Copy out the part of the web-scraping notebook that runs from "## Scrapping single" up to and including "response = requests.get(website)".
++++ EXTRACT ++++
In [2]:
import requests
import pandas as pd
import sqlalchemy
import bs4 as bs
import numpy as np

## Scrapping single page

### HTTP Request

In [3]:
# Store website in a variable
website = 'https://www.justia.com/lawyers/new-york/new-york-city'
# Get request
response = requests.get(website)

In [4]:
# Status code = request has been made successfully
response

<Response [200]>

In [5]:
# Soup object
soup = bs.BeautifulSoup(response.content, 'html.parser')
#print(soup.prettify())

In [64]:
# results with lawyer's profiles
results = soup.find_all('div', {'data-vars-action':'OrganicListing'})

In [65]:
# Find name of each lawyer
results[0].find('strong', {'class':'lawyer-name'}).get_text().strip()

'Adam Leitman Bailey'

In [118]:
# Find short bias
results[0].find('span', {'class':'-hide-landscape-phone'}).get_text()

'New York, NY Attorney with 26 years of experience'

In [72]:
# Find specialization
results[0].find('span', {'class':'-practices iconed-line-small'}).get_text().strip()

'Business, Foreclosure Defense, Landlord Tenant and Real Estate'

In [75]:
# Find university
results[0].find('span', {'class':'-hide-tablet -law-schools iconed-line-small'}).get_text().strip()

'Syracuse University College of Law'

In [86]:
# Find address
results[0].find('span', {'class':'-address -hide-landscape-tablet'}).get_text().strip().replace("\t", "").replace("\n", ",")

'One Battery Park Plaza,Eighteenth Floor,New York,NY 10004'

In [94]:
# Find phone number
results[0].find('strong', {'class':'-phone'}).get_text().strip('\n')

'(212) 825-0365 '

In [97]:
# Find e-mail link
results[0].find('a', {'class':'-group-button -email'}).get('href')

'https://lawyers.justia.com/lawyer/adam-leitman-bailey-1236057/contact'

In [119]:
# Everything into a loop
name = []
short_bias = []
specialization = []
university = []
address = []
phone = []
mail = []

In [120]:
for result in results:
    # Name
    try:
        name.append(result.find('strong', {'class':'lawyer-name'}).get_text().strip())
++++ COLLECTED DATA ++++
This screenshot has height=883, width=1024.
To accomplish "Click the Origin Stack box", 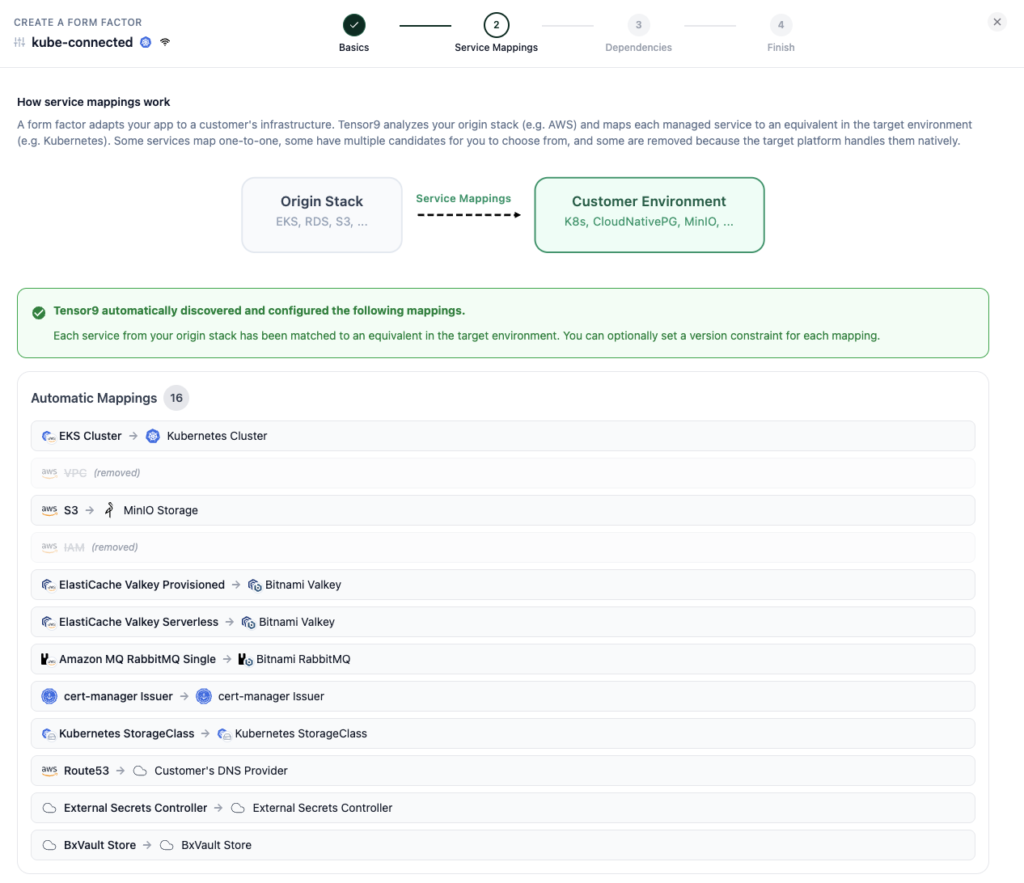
++++
_THE ANSWER_:
## Scrapping single page

### HTTP Request

In [3]:
# Store website in a variable
website = 'https://www.justia.com/lawyers/new-york/new-york-city'
# Get request
response = requests.get(website)